§ Records from a data source
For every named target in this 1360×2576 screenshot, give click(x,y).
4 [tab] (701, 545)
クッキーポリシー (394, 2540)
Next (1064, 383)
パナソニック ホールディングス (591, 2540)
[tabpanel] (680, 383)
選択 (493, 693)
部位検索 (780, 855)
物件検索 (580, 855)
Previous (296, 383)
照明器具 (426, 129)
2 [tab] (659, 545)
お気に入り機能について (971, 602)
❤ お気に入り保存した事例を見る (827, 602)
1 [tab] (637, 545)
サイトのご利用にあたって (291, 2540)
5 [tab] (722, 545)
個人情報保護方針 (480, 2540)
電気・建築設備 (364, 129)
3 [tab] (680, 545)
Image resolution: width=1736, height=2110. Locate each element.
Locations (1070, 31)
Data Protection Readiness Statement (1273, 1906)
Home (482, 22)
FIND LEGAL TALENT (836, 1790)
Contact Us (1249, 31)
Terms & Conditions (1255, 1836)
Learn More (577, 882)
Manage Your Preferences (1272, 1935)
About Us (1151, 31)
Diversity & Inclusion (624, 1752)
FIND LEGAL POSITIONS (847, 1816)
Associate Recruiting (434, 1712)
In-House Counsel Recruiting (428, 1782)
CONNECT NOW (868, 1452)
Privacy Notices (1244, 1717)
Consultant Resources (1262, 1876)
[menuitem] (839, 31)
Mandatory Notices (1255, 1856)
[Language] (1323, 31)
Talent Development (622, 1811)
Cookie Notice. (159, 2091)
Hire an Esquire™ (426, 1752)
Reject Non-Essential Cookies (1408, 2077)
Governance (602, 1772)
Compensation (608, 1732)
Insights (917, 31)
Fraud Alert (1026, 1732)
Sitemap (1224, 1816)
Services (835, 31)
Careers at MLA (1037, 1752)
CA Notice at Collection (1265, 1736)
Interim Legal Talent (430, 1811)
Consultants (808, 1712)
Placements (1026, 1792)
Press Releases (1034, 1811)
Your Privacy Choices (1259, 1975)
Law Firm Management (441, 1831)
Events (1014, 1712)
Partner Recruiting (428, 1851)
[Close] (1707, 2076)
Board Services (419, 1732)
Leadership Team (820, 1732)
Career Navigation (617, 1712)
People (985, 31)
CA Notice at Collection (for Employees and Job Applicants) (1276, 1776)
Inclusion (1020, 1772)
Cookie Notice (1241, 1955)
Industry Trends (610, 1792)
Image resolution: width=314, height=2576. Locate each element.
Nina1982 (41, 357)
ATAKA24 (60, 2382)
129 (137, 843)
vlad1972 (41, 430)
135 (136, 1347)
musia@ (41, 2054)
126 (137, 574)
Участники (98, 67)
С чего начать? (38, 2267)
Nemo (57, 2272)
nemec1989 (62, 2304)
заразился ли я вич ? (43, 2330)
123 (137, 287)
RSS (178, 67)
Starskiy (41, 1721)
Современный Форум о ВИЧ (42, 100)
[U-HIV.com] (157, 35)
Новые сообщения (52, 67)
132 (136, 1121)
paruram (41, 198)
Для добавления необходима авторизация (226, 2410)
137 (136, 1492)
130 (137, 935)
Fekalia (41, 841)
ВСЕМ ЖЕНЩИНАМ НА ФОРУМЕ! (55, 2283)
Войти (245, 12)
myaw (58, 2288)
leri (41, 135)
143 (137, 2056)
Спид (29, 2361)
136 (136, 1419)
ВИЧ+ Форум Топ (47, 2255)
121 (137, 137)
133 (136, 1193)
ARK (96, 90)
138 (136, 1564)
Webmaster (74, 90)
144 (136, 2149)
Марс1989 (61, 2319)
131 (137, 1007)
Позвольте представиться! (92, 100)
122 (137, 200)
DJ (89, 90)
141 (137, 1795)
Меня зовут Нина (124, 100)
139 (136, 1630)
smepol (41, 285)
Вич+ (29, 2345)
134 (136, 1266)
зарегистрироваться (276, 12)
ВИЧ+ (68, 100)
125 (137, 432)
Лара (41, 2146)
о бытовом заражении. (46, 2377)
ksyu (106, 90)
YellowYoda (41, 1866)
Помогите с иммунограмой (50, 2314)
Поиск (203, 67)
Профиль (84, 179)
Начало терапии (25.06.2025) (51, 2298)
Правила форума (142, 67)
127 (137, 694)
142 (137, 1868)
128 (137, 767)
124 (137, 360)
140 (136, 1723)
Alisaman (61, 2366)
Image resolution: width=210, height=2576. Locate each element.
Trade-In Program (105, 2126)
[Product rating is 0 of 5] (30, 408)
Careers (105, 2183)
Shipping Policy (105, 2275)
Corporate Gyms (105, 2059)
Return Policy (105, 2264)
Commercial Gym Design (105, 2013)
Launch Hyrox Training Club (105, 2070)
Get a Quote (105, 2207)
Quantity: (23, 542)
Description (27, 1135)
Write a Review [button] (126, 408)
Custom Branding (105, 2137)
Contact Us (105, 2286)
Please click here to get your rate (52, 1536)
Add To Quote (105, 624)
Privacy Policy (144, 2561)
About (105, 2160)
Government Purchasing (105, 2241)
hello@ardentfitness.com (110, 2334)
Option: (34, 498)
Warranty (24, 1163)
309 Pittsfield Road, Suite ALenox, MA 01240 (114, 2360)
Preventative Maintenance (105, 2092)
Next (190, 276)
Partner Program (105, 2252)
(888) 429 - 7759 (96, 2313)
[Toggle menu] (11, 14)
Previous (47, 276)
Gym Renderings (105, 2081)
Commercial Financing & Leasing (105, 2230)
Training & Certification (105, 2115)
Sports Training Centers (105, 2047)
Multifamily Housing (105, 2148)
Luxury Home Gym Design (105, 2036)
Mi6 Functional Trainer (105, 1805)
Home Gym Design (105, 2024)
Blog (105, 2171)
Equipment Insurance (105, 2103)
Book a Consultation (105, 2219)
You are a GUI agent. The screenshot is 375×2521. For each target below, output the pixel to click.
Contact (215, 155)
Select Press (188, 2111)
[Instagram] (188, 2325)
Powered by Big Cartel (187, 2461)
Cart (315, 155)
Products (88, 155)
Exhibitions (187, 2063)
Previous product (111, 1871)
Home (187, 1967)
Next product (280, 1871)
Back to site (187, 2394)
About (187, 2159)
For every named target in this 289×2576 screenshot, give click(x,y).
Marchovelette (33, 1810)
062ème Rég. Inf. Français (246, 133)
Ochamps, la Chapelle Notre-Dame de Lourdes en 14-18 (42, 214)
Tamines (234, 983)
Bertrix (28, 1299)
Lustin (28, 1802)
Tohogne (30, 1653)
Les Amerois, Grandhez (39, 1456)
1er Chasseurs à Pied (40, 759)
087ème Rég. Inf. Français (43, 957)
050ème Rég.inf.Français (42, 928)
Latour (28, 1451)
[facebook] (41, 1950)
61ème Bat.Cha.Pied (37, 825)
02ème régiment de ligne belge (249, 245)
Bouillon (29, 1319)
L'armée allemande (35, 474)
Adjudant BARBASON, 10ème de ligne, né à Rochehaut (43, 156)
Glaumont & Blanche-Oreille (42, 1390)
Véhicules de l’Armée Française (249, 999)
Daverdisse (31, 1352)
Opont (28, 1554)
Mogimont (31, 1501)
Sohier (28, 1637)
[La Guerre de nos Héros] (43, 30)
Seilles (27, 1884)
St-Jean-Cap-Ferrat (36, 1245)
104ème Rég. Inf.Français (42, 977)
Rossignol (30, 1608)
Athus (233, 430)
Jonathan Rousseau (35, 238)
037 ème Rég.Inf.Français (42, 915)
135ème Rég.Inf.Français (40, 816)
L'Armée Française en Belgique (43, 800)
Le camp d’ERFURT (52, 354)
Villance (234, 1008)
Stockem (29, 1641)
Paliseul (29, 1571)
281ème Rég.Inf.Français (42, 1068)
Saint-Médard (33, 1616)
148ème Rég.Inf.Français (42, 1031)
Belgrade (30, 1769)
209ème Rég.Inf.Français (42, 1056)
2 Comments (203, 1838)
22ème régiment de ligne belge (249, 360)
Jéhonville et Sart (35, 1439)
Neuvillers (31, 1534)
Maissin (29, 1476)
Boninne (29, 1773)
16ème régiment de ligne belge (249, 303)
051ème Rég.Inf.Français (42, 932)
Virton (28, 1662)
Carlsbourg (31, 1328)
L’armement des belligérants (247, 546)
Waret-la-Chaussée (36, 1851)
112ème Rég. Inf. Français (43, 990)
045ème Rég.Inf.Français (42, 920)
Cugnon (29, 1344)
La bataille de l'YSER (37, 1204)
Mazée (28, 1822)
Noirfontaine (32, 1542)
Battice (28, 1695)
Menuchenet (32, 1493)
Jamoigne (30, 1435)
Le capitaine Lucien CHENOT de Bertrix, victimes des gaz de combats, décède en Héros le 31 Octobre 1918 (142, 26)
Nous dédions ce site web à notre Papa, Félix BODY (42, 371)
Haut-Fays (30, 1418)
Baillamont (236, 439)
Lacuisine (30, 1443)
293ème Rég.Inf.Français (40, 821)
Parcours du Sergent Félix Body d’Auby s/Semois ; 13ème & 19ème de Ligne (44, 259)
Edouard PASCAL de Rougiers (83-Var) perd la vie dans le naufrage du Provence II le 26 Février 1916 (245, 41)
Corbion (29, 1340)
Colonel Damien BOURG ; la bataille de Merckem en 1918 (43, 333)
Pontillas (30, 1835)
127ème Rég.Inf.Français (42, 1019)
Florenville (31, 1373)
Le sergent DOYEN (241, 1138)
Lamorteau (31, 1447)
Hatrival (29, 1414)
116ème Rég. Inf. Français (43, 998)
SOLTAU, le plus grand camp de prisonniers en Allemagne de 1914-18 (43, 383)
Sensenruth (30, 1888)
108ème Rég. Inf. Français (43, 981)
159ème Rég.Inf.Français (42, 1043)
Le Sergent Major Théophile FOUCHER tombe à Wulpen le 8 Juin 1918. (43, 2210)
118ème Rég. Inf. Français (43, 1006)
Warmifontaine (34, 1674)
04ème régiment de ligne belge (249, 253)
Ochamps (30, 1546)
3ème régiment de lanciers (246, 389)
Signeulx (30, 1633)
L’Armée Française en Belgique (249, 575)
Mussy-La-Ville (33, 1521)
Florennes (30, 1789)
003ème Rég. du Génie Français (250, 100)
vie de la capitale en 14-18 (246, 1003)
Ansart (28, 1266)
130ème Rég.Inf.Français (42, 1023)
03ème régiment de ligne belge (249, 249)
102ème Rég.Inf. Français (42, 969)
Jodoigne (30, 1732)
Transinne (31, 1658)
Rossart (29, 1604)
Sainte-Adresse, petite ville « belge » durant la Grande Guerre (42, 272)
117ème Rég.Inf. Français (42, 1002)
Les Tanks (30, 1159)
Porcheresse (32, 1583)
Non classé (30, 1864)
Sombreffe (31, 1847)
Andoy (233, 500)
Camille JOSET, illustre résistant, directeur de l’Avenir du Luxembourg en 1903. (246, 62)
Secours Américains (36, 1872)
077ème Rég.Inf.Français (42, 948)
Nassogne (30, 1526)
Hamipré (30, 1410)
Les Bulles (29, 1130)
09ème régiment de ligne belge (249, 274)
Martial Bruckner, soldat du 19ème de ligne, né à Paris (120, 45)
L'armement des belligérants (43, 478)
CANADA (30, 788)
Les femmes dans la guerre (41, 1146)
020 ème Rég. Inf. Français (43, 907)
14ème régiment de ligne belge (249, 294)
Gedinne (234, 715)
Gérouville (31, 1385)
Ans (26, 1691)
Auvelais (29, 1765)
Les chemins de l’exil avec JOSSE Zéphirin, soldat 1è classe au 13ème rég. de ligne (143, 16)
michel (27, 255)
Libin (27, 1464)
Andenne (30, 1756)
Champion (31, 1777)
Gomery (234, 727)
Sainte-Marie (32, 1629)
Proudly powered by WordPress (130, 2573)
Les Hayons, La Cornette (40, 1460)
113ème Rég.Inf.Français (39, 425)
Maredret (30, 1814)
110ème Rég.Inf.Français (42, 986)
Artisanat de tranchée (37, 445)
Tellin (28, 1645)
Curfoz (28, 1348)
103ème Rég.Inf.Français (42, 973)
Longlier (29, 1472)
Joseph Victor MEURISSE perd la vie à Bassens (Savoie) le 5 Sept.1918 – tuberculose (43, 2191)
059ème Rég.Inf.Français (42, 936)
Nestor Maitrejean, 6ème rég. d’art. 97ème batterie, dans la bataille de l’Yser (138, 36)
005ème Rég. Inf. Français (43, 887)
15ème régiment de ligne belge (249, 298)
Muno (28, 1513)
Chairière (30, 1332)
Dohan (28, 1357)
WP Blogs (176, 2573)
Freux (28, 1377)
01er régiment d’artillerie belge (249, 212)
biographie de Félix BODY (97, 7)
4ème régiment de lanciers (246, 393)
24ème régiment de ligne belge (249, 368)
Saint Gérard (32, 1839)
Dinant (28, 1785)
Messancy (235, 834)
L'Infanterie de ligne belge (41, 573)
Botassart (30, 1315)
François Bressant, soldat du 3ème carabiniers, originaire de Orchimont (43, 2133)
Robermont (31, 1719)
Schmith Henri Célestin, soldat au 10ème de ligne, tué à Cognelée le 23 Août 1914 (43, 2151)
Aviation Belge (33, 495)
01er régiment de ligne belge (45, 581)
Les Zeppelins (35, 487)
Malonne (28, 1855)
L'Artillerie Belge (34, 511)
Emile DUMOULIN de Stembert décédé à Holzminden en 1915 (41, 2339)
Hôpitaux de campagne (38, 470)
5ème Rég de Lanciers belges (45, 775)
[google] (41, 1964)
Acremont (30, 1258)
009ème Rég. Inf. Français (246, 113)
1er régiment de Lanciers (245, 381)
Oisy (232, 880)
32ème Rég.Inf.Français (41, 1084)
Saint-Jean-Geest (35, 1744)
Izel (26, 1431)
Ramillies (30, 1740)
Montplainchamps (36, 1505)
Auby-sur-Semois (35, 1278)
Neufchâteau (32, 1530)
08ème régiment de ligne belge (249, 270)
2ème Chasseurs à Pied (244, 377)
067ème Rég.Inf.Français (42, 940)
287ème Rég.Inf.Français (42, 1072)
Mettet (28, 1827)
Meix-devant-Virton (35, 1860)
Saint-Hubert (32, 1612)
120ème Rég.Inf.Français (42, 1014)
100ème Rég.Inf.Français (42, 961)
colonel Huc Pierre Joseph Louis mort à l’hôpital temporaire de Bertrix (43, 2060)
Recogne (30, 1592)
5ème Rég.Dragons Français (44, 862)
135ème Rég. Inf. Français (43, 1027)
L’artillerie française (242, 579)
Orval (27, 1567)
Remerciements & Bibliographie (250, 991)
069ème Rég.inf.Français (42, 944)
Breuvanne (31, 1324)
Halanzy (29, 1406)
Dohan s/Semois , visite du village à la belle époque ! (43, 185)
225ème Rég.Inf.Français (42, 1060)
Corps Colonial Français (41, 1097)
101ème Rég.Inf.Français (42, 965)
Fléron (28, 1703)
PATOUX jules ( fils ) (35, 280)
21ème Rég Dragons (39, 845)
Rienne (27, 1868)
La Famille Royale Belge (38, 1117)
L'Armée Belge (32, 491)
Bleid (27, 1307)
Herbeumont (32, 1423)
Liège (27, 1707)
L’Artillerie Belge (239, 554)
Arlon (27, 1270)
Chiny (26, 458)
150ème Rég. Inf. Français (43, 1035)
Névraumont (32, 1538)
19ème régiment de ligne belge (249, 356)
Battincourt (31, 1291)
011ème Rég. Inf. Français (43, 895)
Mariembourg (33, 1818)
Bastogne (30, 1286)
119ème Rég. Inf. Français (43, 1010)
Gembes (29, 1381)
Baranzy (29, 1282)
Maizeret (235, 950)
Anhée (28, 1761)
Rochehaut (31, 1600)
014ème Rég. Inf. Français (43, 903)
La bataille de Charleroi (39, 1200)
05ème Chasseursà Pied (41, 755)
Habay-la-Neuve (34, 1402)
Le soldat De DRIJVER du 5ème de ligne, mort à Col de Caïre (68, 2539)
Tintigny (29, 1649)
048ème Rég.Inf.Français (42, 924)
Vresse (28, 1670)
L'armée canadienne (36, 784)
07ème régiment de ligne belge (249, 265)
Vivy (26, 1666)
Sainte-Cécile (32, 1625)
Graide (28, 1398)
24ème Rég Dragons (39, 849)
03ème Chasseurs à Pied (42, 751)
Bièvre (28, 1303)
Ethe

§ The problem
Every line that holds the string "target" must be copied from the records above.

§ Result below
For every named target in this 1360×2576 screenshot, give click(x,y).
You are a GUI agent. The screenshot is 375×2521. For each target below, output the pixel to click.
For every named target in this 289×2576 screenshot, give click(x,y).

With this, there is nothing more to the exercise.